Développer les liens entre les associations et les autres dynamiques citoyennes
Comment faire le lien entre des associations et des dynamiques émergentes qui ne prennent pas forcément la forme associative et sont éloignées des mouvements plus « installés » ? Faut-il faire adhérer ces mouvements à l’association ?

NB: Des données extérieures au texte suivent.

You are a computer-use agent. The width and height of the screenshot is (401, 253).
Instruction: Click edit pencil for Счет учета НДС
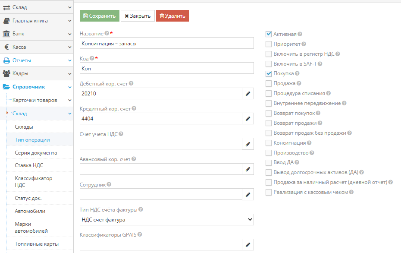[247, 144]
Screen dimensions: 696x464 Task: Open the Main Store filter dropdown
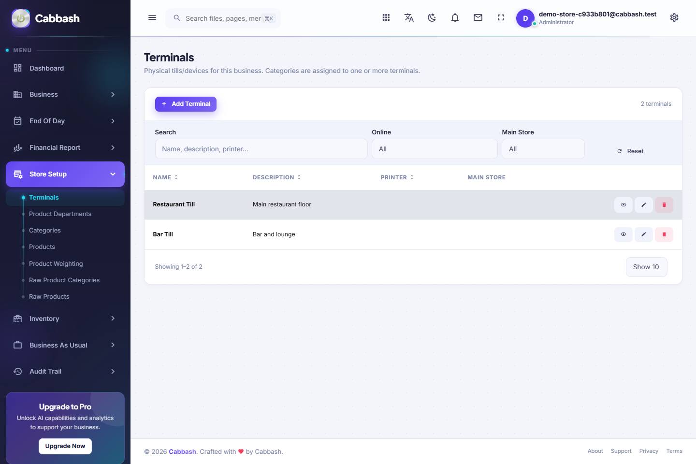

Les associations devraient penser autrement leur lien avec les mouvements sociaux qui émergent et ne sont pas forcément structurés, notamment ceux issus de la diversité. Plutôt que de susciter l’adhésion, l’assimilation de ces mouvements avec des associations existantes, les responsables associatifs devraient plutôt développer des coopérations souples, afin de respecter l’autonomie et l’indépendance de ces mouvements. Cette question est particulièrement importante concernant les associations locales, de quartier, où la diversité des appartenances est particulièrement présente.
Promouvoir l’empowerment
Mais l’enjeu le plus crucial pour le monde associatif est peut-être d’être l’outil privilégié de la construction d’une capacité de tous les acteurs sociaux d’exprimer leurs besoins, de définir une demande et d’expérimenter des moyens d’y répondre ; mais aussi de participer à la mise en œuvre des politiques publiques correspondantes. Il s’agit d’abord de permettre aux personnes issues de la diversité d’être elles-mêmes actrices de leur émergence dans l’espace public et dans le monde associatif. Il s’agit de leur donner du pouvoir pour qu’elles prennent en charge elles-mêmes leur promotion individuelle et collective, qu’elles mènent leurs projets et participent au développement de leur environnement. L’empowerment passe aussi par la visibilité des dynamiques qui existent et la reconnaissance des acteurs qui les portent comme interlocuteurs. Il existe en effet une part importante d’auto-discrimination venant des personnes elles-mêmes qui, non reconnues, n’osent pas participer aux associations et à l’espace public.
Conclusion
Ainsi, l’idéal à atteindre par les associations semble être de se nourrir des dynamiques issues de la diversité et de les accompagner pour qu’elles puissent occuper la place qu’elles souhaitent prendre dans l’espace public. Les réseaux associatifs pourraient ainsi jouer le rôle de ces « minorités morales » dont parle Albert Bastenier, qui ne placent pas leurs avantages au premier plan et souhaitent l’intégration véritable des minorités ethniques au jeu démocratique, comme une condition d’enrichissement de la vie sociale de tous. L’un des grands enjeux pour le mouvement associatif les prochaines années serait donc, selon Nadia Bellaoui, de « rechercher les alliances dynamiques qui permettent de rompre avec le cycle infernal où l’on instrumentalise le sujet de la diversité ».